Bryan Becker, senior director of project management at HUMAN, said HUMAN Sightline dashboards will make it possible to detect, isolate and track individual bot profiles in a way that can be easily visualized and shared. Armed with those insights, it then becomes simpler for cybersecurity teams to share threat intelligence about specific bots, in a way that will enable organizations to better justify investments in bot management.
HUMAN, as a provider of a bot management platform, is already automatically applying this AI capability to thwart malicious bot activity. HUMAN Sightline provides cybersecurity teams with deeper insights into the specific efforts being made on their behalf, said Becker.
The overall goal is to enable security analysts to visualize the activity of individual bot profiles over time to better understand their sophistication and capabilities as they change and evolve over time, he added.
That capability makes it possible to, for example, easily determine if cybercriminals are targeting specific products or visiting a select set of pages at a glance.
Additionally, cybersecurity teams will find it easier to justify investments in bot mitigation efforts, said Becker.
Previously, bot management platforms would block traffic deemed suspicious.
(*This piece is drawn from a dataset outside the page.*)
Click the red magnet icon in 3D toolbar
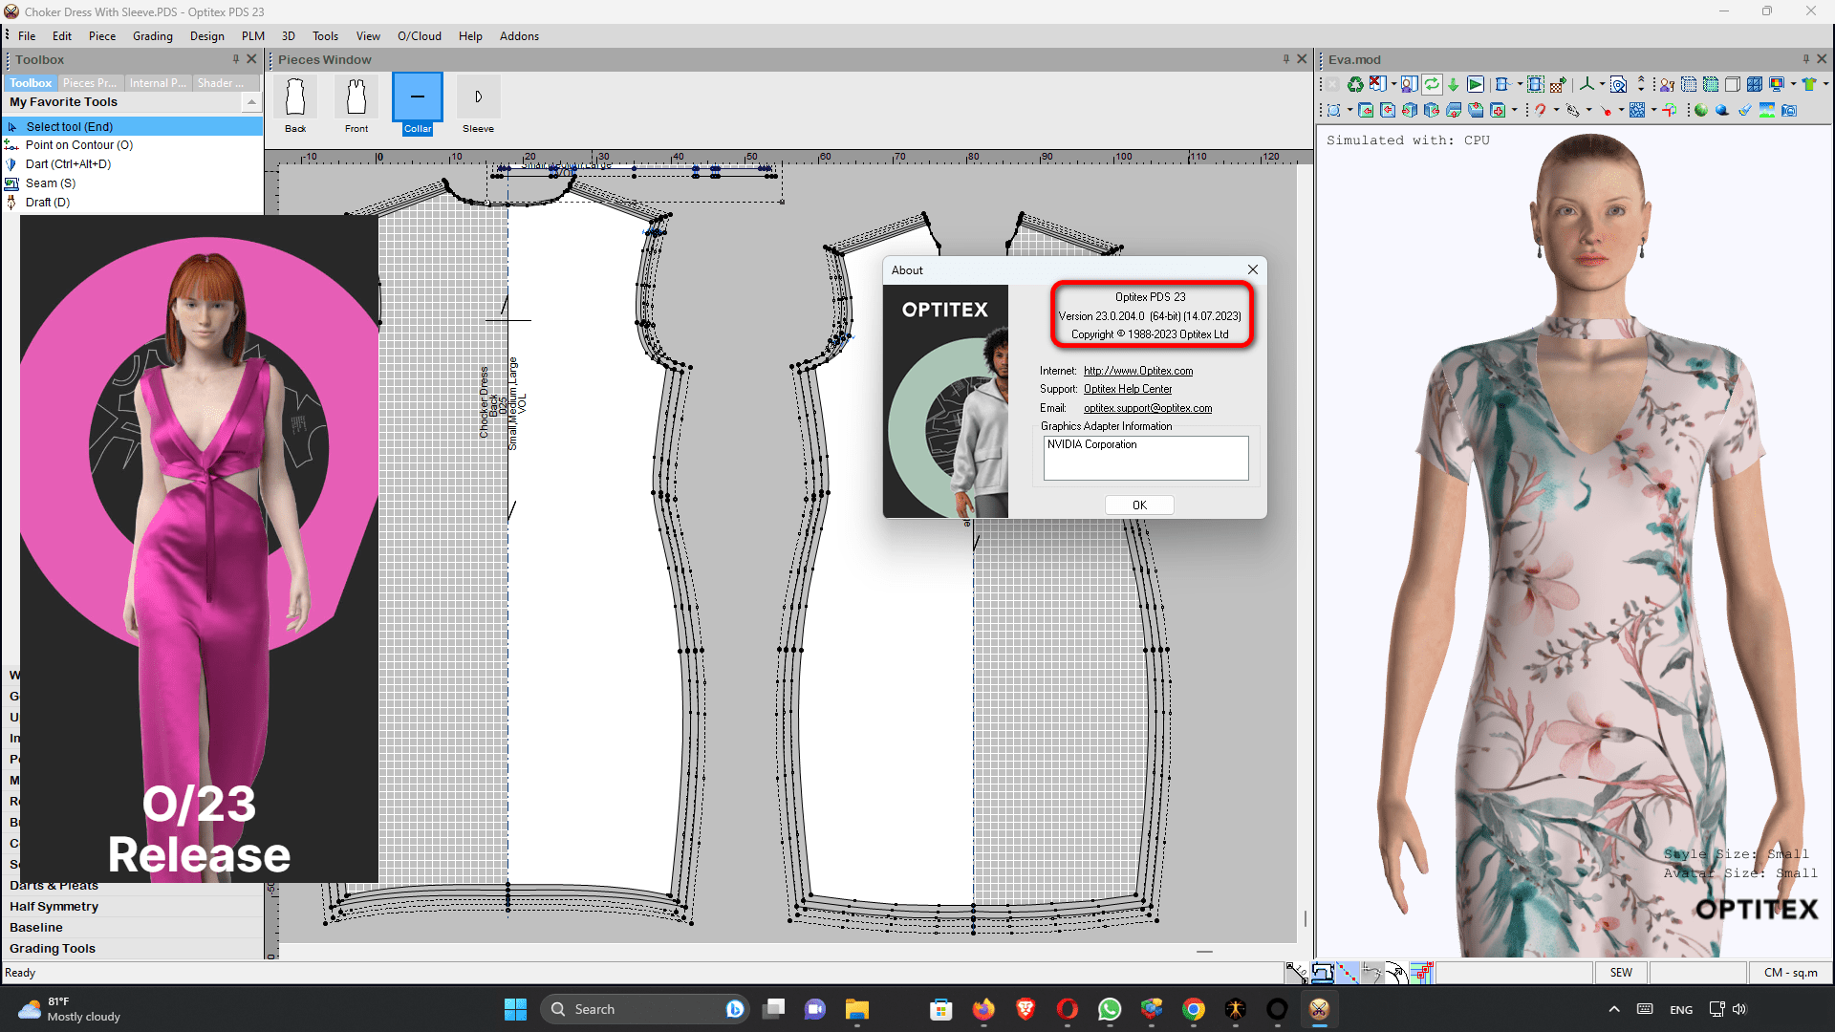 [x=1540, y=110]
However, it was up to each cybersecurity analyst to determine if the traffic being generated was malicious or legitimate, as part of a concerted effort to raise the cost of launching cyberattacks, to the point where they become much less profitable to engage in, noted Becker.
There will, of course, always be cyberattacks aimed at specific high-value targets, but highly automated attacks being launched more broadly using bots can be more easily thwarted, he added.
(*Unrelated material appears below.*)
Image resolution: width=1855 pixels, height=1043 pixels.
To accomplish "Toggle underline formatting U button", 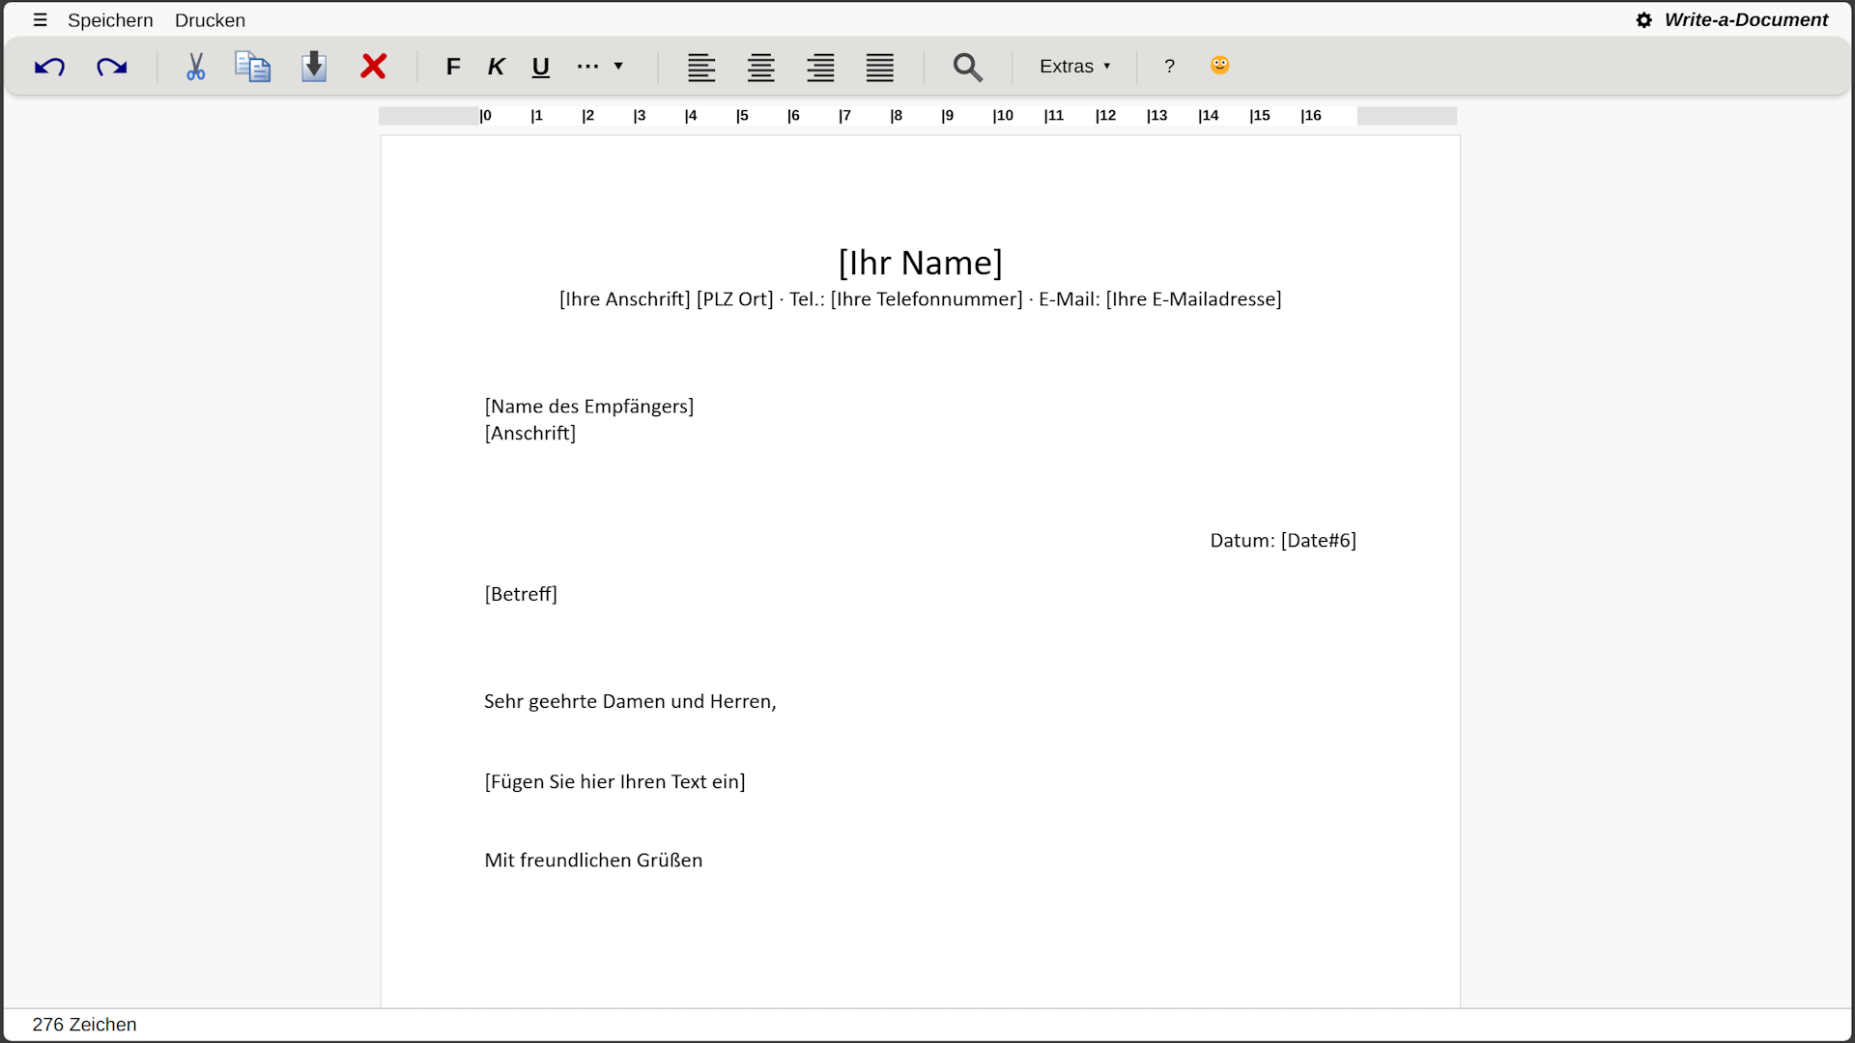I will click(540, 67).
It’s not clear exactly what percentage of cyberattacks can be traced back to malicious bot activity, but the one certain thing is cybercriminals are increasingly relying on automation. When a bot attack is blocked, cybercriminals will either move on to the next target or, if properly motivated, will continue to probe for other weaknesses. HUMAN Sightline makes it simpler for a cybersecurity analyst to track how the tactics and techniques being used by a specific bot are evolving, said Becker.
Arguably, one of the biggest beneficiaries of AI advances will be cybersecurity analysts who are charged with identifying patterns in a sea of cybersecurity data that has become too challenging for humans to manually process. AI technologies should not only reduce the overall level of toil experienced by cybersecurity analysts but also make it easier to identify issues that might otherwise go undetected for months or even years.
Of course, cybercriminals are also leveraging AI to both launch attacks and, increasingly, probe for weaknesses. Like it or not, cybersecurity teams are now caught up in an AI arms race that is only likely to continue to escalate.